Pg. 2: The bald guy would have to be Edogawa, although he doesn't look a bit Asian.

Pg. 4: Curious that the crescent is the symbol of choice in what appears to be non-Muslim Kahndaq, given its historical association with Islam.

Pg. 6: Sports bra! Drink! At least Kahndaq doesn't appear to have a homosexuality taboo (that doesn't seem to be what Adam's upset about, anyway). Disconcertingly big grin on Charlie's face in panel 2.

Pg. 8: Montoya's still beating herself up over having killed the bomber, but really, a) she's shot to kill plenty of times before, and b) shooting someone who's two seconds away from blowing up herself, you, and several hundred innocents in her blast range is pretty much as far as you can get into "defensible violence" territory--which is to say that not shooting her would have done vastly, inarguably more harm than good. Not much of a moral conundrum there. I'm sure the Vic Sage of Mysterious Suspense would have mocked her for even having a twinge of remorse. Also, do we have any idea who the "pretty lass" of Shiruta is?

Pg. 10: Kind of hilarious that one of the lines of dialogue that appears to have been rewritten here is the one that was used for this issue's solicitation--it was originally "We found Shakespeare's GHOSTWRITER, we can find one of our own GUYS"... also, Holmes was indeed partly inspired by Joseph Bell, and the rest of the line is very funny. So who was it who gave Ralph help pulling himself back together? Possibly the woman from the cover, who might be the reporter from a few weeks ago? Or is the woman on the cover supposed to be Terri Thirteen? And what's up with the spying waiters?

Pg. 11: As people in the CBR forums have pointed out, Booster's pallbearers include the Blimp from Inferior 5, the Yellow Peri, Mind-Grabber Dude (with his outfit from Seven Soldiers: Zatanna--wow, that comic's coming up a lot this week--and still a desperate horn-dog), Beefeater II from JLE, some Abe Lincoln lookalike (can anyone identify him?), and best of all, the Odd Man--a Steve Ditko creation so obscure that he first appeared in one of the rarest DC comics ever (in a story later rewritten for inclusion in this issue, a follow-up to the story two issues earlier in which Kathy Kane/Batwoman was murdered, and now my head hurts). Love the "Herolist" thing, too.

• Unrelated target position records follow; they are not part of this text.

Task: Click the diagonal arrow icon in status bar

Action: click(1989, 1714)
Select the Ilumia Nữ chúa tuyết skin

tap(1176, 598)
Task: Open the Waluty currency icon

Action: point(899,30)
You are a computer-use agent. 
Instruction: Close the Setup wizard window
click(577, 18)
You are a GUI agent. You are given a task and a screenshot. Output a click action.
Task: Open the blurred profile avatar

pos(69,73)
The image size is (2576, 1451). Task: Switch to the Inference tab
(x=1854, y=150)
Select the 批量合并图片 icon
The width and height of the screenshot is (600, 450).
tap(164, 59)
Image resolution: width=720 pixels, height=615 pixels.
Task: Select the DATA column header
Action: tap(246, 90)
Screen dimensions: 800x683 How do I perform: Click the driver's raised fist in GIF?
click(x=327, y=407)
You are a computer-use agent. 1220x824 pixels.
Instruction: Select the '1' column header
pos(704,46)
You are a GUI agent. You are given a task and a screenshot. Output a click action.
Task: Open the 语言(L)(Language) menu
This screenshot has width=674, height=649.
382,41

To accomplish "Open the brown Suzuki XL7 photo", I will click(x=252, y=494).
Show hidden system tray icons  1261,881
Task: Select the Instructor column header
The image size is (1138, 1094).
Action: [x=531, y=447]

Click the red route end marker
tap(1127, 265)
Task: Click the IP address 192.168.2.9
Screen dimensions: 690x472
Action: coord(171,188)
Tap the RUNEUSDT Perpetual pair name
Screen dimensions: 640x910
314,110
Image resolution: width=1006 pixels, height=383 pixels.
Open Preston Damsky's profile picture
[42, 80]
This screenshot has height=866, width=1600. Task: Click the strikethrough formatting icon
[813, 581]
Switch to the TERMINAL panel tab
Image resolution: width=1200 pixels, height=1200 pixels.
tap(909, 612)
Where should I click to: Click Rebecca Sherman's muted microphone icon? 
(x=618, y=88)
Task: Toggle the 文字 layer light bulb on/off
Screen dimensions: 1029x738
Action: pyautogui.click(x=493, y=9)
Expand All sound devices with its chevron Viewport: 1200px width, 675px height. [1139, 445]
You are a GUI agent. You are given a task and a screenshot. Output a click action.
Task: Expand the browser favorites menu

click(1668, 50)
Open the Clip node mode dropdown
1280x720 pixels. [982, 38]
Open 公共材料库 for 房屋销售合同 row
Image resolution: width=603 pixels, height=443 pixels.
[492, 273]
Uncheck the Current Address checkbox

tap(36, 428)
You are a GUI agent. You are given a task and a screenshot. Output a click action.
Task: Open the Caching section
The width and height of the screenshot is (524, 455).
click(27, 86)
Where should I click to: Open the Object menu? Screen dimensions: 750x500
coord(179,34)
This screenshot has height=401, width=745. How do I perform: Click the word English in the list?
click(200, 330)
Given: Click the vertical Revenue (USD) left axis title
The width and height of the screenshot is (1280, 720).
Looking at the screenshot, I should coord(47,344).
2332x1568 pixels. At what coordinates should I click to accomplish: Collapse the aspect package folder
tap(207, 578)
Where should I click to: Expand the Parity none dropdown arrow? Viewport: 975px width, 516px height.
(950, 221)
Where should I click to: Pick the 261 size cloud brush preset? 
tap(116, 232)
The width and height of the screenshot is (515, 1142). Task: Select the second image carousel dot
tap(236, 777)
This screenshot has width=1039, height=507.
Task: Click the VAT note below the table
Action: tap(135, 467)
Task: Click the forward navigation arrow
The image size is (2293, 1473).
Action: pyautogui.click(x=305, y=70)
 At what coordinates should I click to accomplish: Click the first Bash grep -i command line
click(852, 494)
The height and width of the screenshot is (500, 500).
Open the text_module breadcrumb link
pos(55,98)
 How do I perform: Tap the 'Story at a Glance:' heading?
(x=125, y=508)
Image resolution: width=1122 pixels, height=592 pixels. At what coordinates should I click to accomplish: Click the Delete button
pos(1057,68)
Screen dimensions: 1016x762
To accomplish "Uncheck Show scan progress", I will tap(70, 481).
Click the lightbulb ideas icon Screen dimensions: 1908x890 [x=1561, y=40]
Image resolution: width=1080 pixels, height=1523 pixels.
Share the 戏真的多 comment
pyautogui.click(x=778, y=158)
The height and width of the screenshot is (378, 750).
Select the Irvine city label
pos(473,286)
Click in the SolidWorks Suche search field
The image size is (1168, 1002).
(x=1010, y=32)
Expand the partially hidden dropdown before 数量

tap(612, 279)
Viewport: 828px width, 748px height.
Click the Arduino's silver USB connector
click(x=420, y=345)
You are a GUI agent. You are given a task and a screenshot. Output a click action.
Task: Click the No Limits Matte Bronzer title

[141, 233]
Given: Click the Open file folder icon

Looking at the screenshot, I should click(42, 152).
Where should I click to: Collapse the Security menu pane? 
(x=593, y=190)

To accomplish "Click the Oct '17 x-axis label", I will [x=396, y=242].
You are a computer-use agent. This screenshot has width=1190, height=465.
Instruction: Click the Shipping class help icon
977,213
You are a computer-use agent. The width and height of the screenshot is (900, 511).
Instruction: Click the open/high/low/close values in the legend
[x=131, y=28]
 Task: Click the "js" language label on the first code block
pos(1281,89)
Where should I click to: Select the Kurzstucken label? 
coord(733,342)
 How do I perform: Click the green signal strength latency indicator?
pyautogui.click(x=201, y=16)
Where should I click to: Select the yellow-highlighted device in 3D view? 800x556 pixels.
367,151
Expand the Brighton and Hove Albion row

Pg. 14: So we do have the Shadowpact active here. J.G. Jones' cover blog over at Wizard says he originally intended to use them on the cover, then wasn't able to because of continuity problems... wow, one hand really doesn't seem to know what the other one's doing, huh? As the cover puts it, "When is the Shadowpact?!?" is a good question, since the first issue of their series implies that they've sat out an entire year, but also that the year starts after Superman's return.

Pg. 15: Speaking of the Odd Man, the look of the Tenth Age looks rather Ditkovian, like a Photoshop upgrade of the Dark Dimension from Dr. Strange.

Pg. 16: Nice to see Atheist, Princess of Germworld put in an appearance, however briefly.

Pg. 19: The Emerald Eye, maybe?

The Origin of the Question: Again, it'd have been nice to have a little nod to Ditko here. Two little things Waid has dropped into the origin that I don't think were previously canon (correct me if I'm wrong): that Tot Rodor worked up pseudoderm from "the extract of the gingold plant"--this could be tied to Ralph's arc--and "from the notes of Gotham criminal Bart Magan," a.k.a. this guy.